Dendropanax proteus root and its major bio-phytochemicals alleviate rheumatoid arthritis by inhibiting TLR4/CLEC1B/PI3K/Akt/NF-κB pathways: proteomics, metabolomics, collagen-induced arthritis rats, MH7A cells, molecular docking, and molecular dynamic simulation

Ethnopharmacological relevance: Dendropanax proteus (Champ.) Benth. root (DPR) is a traditional anti-rheumatoid arthritis (RA) plant in China. However, its bio-phytochemicals, effect, and mechanism against RA remain unclear.

Aim of the study: To explore the major bio-phytochemicals, therapeutical effect, and underlying mechanism of DPR against RA.

Materials and methods: The therapeutical effect of DPR was measured in both collagen-induced arthritis (CIA) rats and TNF-α-induced MH7A cells. Proteomics, metabolomics, and cell model were carried out to uncover the underlying mechanism of DPR. The major bio-phytochemicals in DPR were identified and isolated, and their anti-RA effects and mechanisms were evaluated using MH7A cells, molecular docking, and molecular dynamic simulation.

Results: DPR significantly alleviated paw swelling, reduced arthritis scores, and decreased serum levels of TNF-α, IL-1β, IL-17, IFN-γ, CRP, and RF in CIA rats. DPR also inhibited inflammation and repaired cartilage damage in the ankle joint, as evidenced by hematoxylin and eosin staining, safranin O-fast green staining, Alcian blue staining, and tartrate-resistant Acid Phosphatase staining. Proteomic and metabolomic analyses indicated that DPR's anti-RA mechanism is associated with the inhibition of TLR4/CLEC1B/PI3K/Akt/NF-κB pathways, as validated by Western blotting experiments. Syringin and chlorogenic acid, identified as two major phytochemicals in DPR, possess strong anti-RA effects in TNF-α-induced MH7A cells and good binding abilities with TLR4, Rap1, CLEC1B, PI3K, Akt, and p65 proteins.

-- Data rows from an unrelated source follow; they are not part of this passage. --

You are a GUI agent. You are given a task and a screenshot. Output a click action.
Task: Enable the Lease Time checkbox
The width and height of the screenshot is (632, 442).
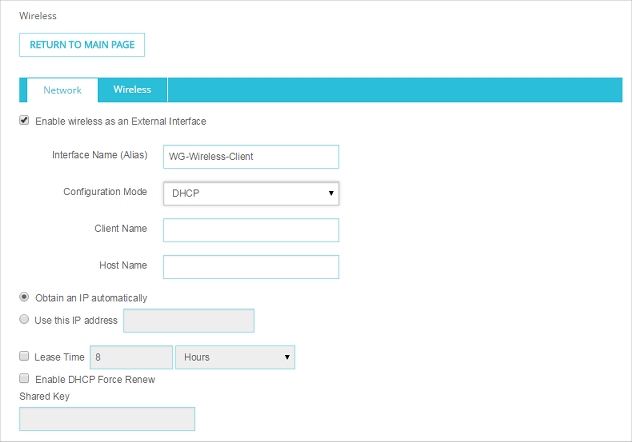click(25, 356)
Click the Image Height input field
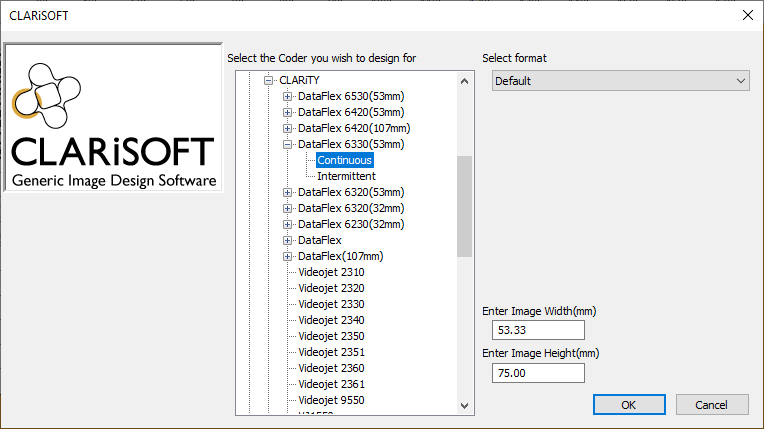Screen dimensions: 764x429 pyautogui.click(x=538, y=372)
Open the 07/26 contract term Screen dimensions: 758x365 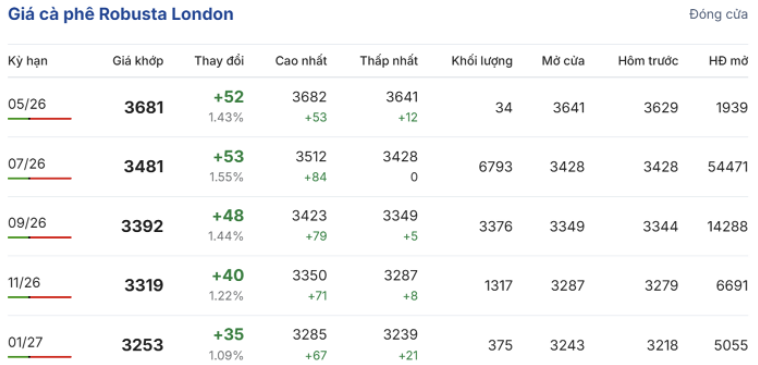[x=27, y=164]
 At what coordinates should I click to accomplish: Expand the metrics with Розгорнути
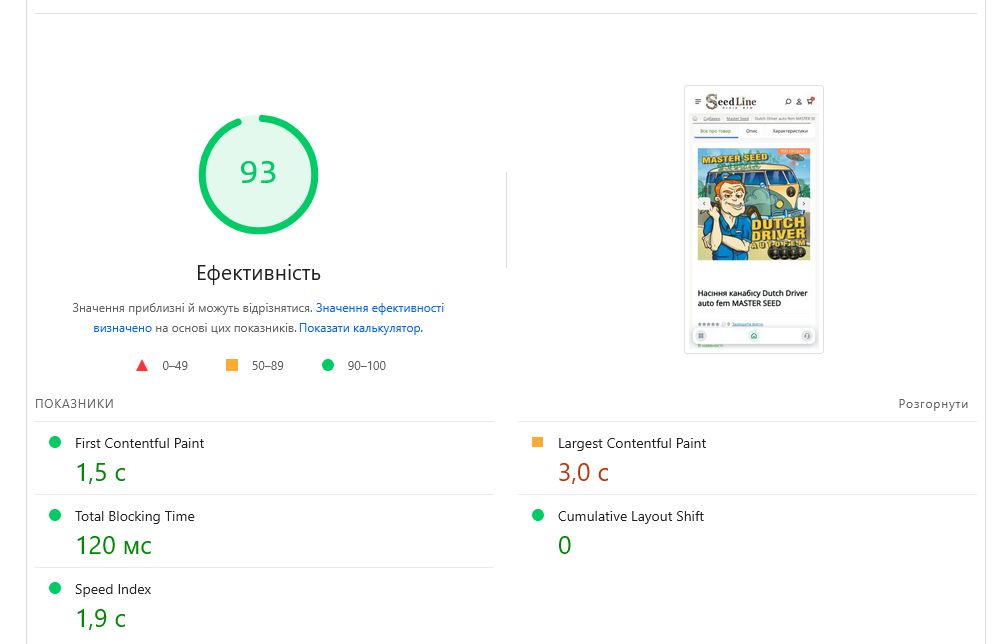point(933,404)
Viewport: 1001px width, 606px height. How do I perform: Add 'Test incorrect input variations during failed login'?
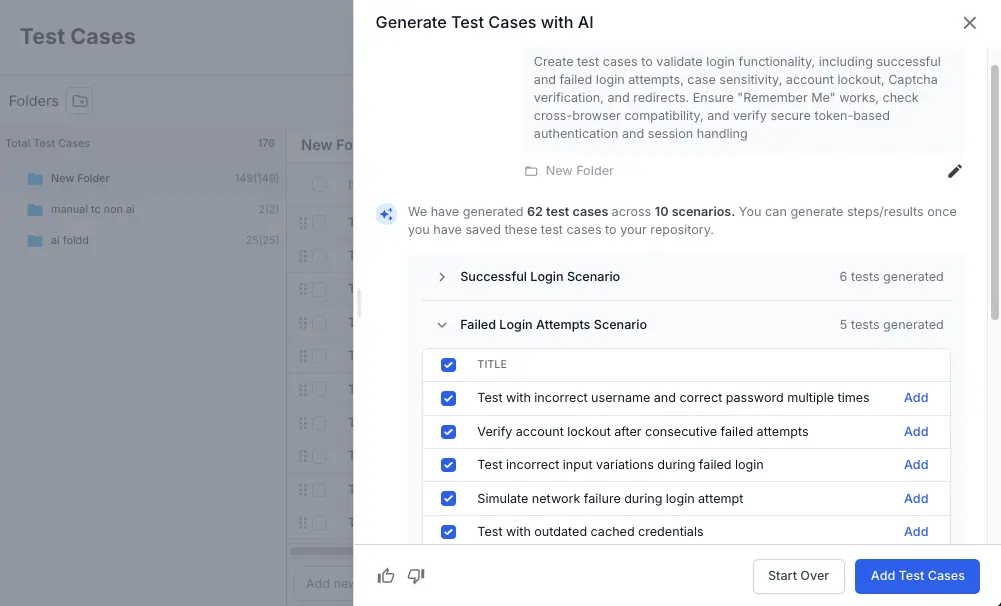pyautogui.click(x=916, y=465)
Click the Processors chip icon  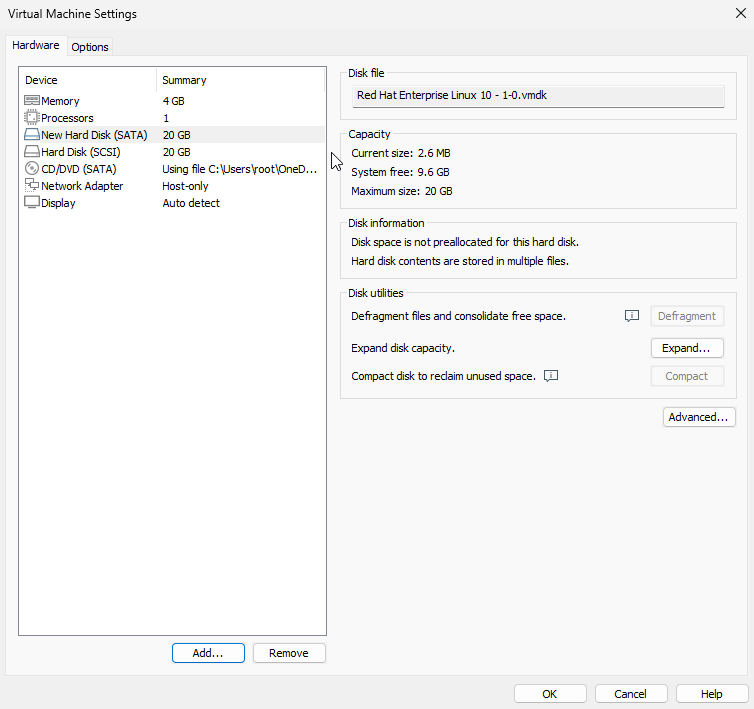[x=32, y=118]
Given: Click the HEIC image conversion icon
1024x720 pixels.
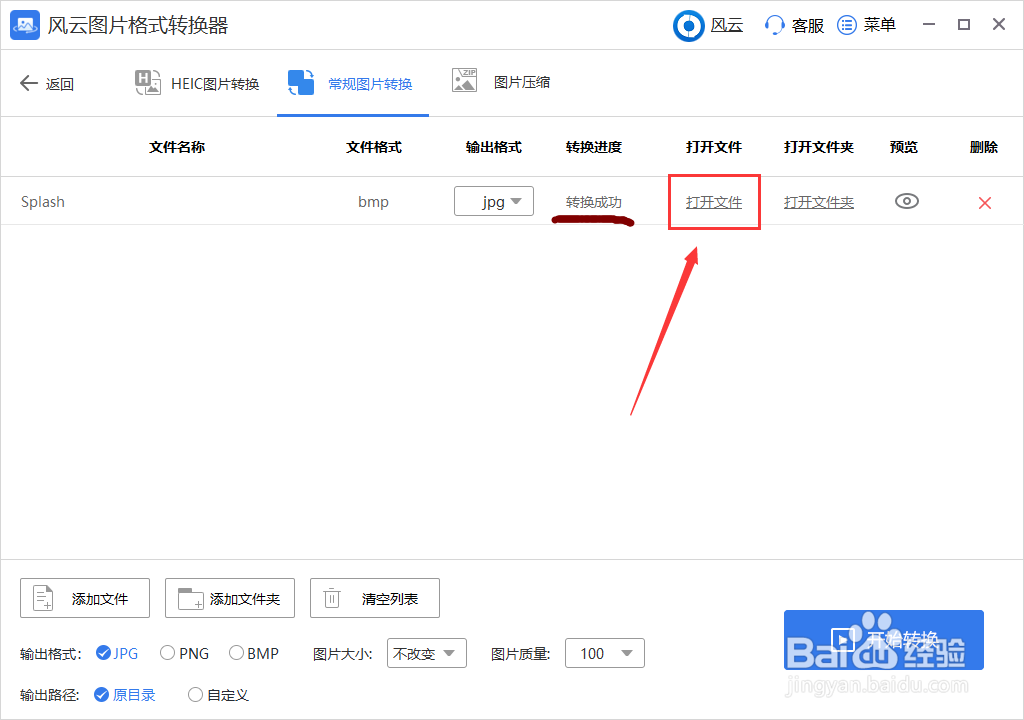Looking at the screenshot, I should (147, 83).
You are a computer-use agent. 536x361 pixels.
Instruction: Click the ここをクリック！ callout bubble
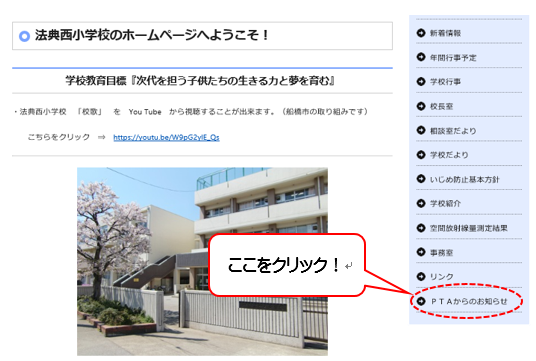coord(287,265)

Conclusions: DPR alleviates RA by inhibiting TLR4/CLEC1B/PI3K/Akt/NF-κB pathways, with syringin and chlorogenic acid as its major bio-phytochemicals. This study provides scientific evidence supporting the clinical use of DPR and offers potential lead compounds for the development of anti-RA agents.

Dendropanax proteus root; Rheumatoid arthritis; Syringin and chlorogenic acid; TLR4/CLEC1B/PI3K/Akt/NF-κB pathways.